To quote Roy Rosenzweig again, Wikipedia undergoes some 100,000 edits a day, which means that trying to work on a particularly popular article might not be the best strategy. So instead I turned to a topic that I knew a bit about but had found that most other people didn’t: The Hollywood Ten.
Now who were these people you ask? Well, great question and Wikipedia now has the answer.
But essentially, they were a group of ten Hollywood (go figure) figures, primarily screenwriters, who were part of the first wave of the Hollywood Red Scare. They were subpoenaed for being a part of the Communist Party and defended themselves with the First Amendment. It didn’t work. They received fines and a one-year jail sentence.
Now, I chose this topic because there was very little written about them on Wikipedia. They have a section within the lengthier Hollywood Blacklist article, but even this consisted only of a list of their names and two sentences about the book Lester Cole wrote. There’s also a page about a 1950 documentary made of them, but even that is sketchy at best.

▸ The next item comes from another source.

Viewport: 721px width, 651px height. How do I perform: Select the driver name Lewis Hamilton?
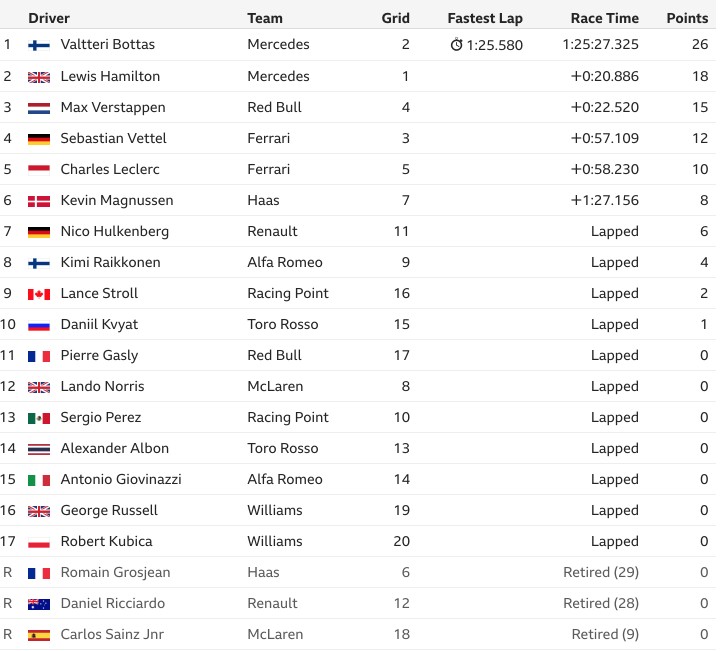coord(110,76)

They are at least the featured photo on the Blacklist page, so that’s something, no?
My ability to edit this article and to contribute my own knowledge about this topic is what is so great about Wikipedia and crowdsourcing in general.
Now is this topic still woefully inadequate? Of course.

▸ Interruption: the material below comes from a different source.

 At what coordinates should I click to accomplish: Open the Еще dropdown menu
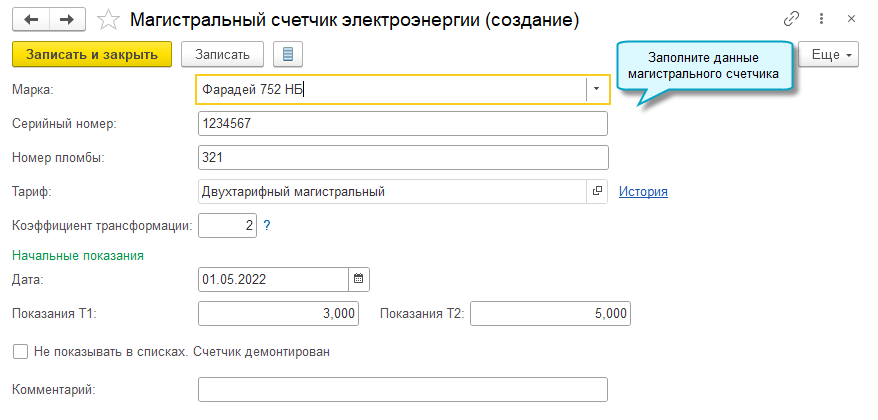pos(830,54)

I could write an entire page on these individuals and their story and maybe one day I will, but for now, at least people can gain a better understanding of who they were and why they were different from the rest of the Hollywood Blacklist.

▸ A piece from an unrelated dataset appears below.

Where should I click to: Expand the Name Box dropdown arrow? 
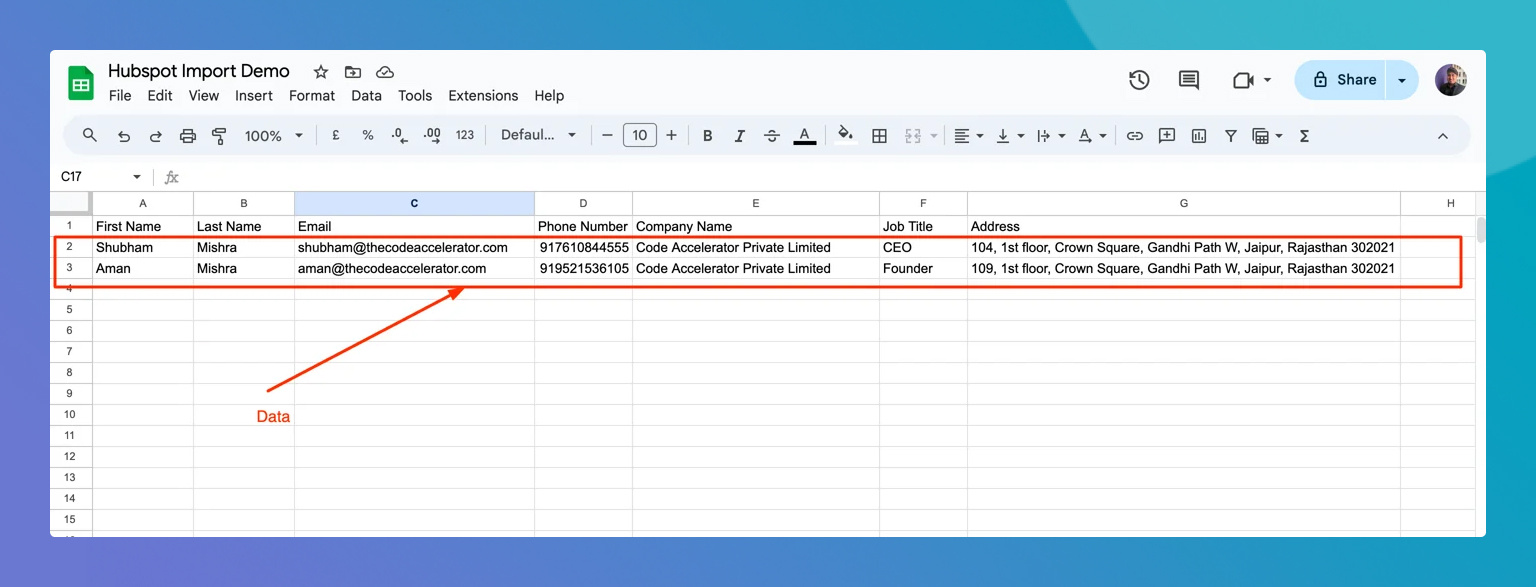[x=137, y=177]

Wikipedia follows Paul Ford’s advice about crowdsourcing: “don’t just consult them, but give them tools to consult amongst themselves.”
And boy does Wikipedia make that easy. To edit a page, you just create an account and have at it. The trickiest part is citing sources because of the format you need to use, which might discourage some people from creating proper citations.
If they could find a way to make writing citations as easy as linking to other Wikipedia pages then there would be no excuse for people not to include these.
What I liked most about this assignment was that it reinforce the notion that if you find something new, find out some great piece of information, you should share it. It doesn’t have to be a lengthy blog post or become a best-selling book, just a quick couple of lines on a website and now anyone can read it.
Wikipedia is great because it’s free, easily accessible, and there’s so much to see. So while it may not be as good as reading a scholarly monograph that dives deeply into a specific topic, Wikipedia’s breadth and its searchability means that you can learn almost anything. I have stumbled on many a Jeopardy answer thanks to my perusal of seemingly random articles and really, what is knowledge but a chance to make you look smarter?